Maximizing geopolymer concrete performance utilizing ggbs, silica fume, and fly ash integration

Geopolymer concrete is an innovative and sustainable alternative to conventional Portland cement-based concrete. It is produced by activating industrial by-products such as ground granulated blast furnace slag (GGBS), silica fume, and fly ash with alkaline activators. This study aims to maximize the performance of geopolymer concrete by optimizing the integration of GGBS, silica fume, and fly ash. The research investigates the effects of varying proportions of GGBS, silica fume, and fly ash on the fresh and hardened properties of geopolymer concrete.
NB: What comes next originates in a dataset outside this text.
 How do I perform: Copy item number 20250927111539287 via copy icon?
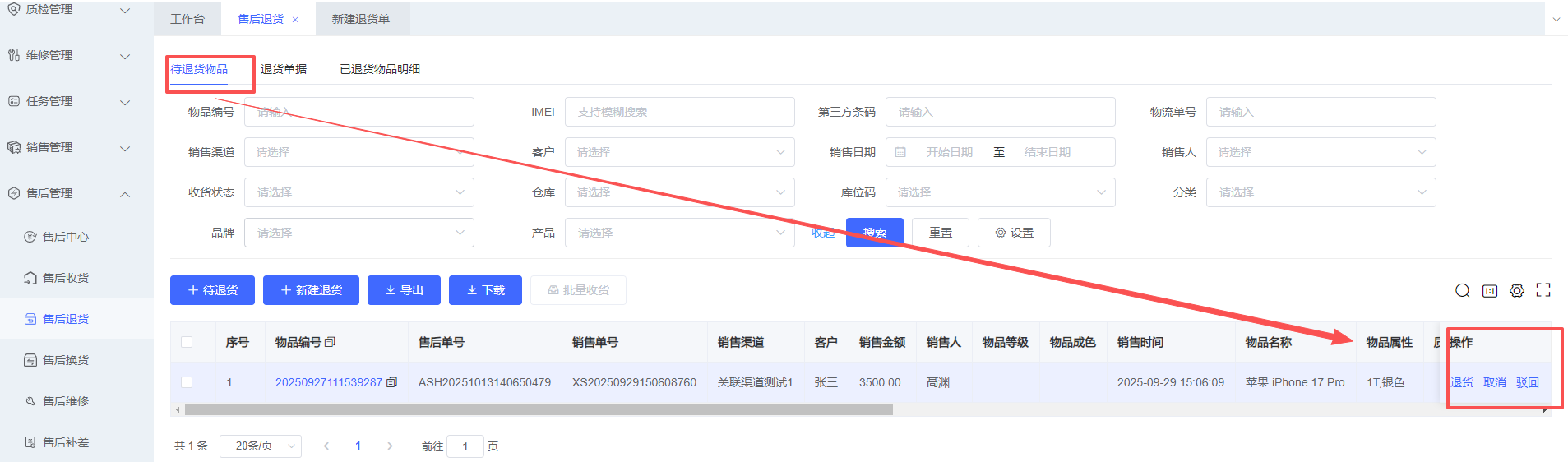tap(392, 382)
The experimental program includes the evaluation of workability, compressive strength, flexural strength, and durability characteristics of the geopolymer concrete mixtures. To achieve the objectives, a series of geopolymer concrete mixtures with different combinations of GGBS, silica fume, and fly ash are prepared and tested. The mix design is based on a constant alkaline solution-to-binder ratio to ensure a consistent level of activation. The influence of each supplementary cementitious material (GGBS, silica fume, and fly ash) on the mechanical and durability properties of the geopolymer concrete is thoroughly examined. The experimental results will be analyzed and compared to identify the optimal combination of GGBS, silica fume, and fly ash for enhancing geopolymer concrete performance. The findings will provide valuable insights into the synergistic effects of these materials on the fresh and hardened properties of geopolymer concrete, enabling the development of more sustainable and durable construction materials.